─── Data in this exercise ───
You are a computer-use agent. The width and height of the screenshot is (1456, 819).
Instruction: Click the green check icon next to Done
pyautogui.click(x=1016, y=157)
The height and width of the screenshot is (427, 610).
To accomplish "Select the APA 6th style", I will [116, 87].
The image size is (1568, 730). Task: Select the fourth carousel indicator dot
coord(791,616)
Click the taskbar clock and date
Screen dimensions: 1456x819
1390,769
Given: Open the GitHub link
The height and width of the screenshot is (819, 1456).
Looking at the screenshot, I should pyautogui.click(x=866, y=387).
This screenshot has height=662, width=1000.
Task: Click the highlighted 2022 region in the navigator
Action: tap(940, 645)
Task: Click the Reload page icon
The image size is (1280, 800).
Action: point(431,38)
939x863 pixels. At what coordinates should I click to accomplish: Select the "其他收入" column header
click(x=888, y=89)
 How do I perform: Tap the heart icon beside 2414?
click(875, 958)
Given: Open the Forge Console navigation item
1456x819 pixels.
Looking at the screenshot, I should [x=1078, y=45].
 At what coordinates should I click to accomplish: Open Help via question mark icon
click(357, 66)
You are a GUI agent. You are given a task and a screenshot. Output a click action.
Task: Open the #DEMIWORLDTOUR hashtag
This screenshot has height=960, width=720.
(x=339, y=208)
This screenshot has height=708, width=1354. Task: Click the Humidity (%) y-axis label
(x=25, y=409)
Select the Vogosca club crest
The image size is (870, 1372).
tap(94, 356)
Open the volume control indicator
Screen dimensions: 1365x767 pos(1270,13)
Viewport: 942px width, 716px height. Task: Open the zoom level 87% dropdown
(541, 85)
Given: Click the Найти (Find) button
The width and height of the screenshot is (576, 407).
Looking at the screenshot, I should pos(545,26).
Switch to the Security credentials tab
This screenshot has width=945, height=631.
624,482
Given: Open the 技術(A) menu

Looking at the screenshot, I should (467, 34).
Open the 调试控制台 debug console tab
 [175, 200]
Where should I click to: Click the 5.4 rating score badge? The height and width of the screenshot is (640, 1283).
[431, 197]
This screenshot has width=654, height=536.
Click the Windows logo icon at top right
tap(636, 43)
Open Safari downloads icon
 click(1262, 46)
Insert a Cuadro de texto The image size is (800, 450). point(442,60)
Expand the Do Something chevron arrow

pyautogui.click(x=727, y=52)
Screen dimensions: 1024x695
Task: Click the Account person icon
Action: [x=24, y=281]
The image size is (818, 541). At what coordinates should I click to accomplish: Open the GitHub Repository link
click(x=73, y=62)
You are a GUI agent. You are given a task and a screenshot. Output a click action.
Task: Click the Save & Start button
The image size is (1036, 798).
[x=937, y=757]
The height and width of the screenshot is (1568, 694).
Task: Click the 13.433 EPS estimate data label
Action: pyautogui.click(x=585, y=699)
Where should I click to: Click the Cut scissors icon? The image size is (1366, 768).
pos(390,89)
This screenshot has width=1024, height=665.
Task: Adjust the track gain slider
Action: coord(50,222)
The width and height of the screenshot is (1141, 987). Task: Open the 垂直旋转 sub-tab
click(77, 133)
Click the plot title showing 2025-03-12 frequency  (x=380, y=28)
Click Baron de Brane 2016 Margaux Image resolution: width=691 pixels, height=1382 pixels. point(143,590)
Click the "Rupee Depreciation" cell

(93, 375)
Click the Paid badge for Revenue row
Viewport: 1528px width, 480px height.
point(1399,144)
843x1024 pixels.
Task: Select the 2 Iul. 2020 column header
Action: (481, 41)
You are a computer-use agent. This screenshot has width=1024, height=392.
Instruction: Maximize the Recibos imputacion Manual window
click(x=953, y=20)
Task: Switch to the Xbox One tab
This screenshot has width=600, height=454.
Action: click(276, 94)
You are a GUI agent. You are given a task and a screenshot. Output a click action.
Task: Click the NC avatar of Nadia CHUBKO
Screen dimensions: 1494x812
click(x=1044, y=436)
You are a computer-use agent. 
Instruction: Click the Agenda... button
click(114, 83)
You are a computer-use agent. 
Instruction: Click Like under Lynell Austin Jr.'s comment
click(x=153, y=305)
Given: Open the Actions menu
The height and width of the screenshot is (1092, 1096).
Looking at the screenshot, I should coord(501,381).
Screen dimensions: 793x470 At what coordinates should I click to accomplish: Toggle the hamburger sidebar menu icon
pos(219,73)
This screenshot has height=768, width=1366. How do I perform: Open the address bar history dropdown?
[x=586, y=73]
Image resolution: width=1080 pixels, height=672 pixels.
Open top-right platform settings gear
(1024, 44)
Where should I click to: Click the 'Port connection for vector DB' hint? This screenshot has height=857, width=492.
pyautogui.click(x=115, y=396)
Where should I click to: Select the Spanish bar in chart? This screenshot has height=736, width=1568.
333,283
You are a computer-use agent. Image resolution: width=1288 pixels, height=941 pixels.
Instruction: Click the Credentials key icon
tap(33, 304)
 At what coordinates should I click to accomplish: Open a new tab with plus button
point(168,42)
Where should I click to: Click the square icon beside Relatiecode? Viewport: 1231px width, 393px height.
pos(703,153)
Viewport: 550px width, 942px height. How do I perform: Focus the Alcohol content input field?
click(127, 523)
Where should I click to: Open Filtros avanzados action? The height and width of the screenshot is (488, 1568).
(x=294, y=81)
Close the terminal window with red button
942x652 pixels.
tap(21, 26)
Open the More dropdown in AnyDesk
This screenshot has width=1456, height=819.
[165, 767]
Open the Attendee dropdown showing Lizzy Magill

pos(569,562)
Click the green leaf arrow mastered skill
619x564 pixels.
───
- **Problem to work on**: Starting at the line that contains "Screen dimensions: 793x470" and stopping after the line that contains "[x=586, y=73]", reproduce that part of the material in full, requests included, but scale every click coordinate in the answers by 0.8, rounding to whole numbers with halves going up. Leave the numbers in the requests unchanged, and give only those lines.

- **Exercise response**:
Screen dimensions: 793x470 At what coordinates should I click to accomplish: Toggle the hamburger sidebar menu icon
pos(175,58)
This screenshot has height=768, width=1366. How do I perform: Open the address bar history dropdown?
[x=469, y=58]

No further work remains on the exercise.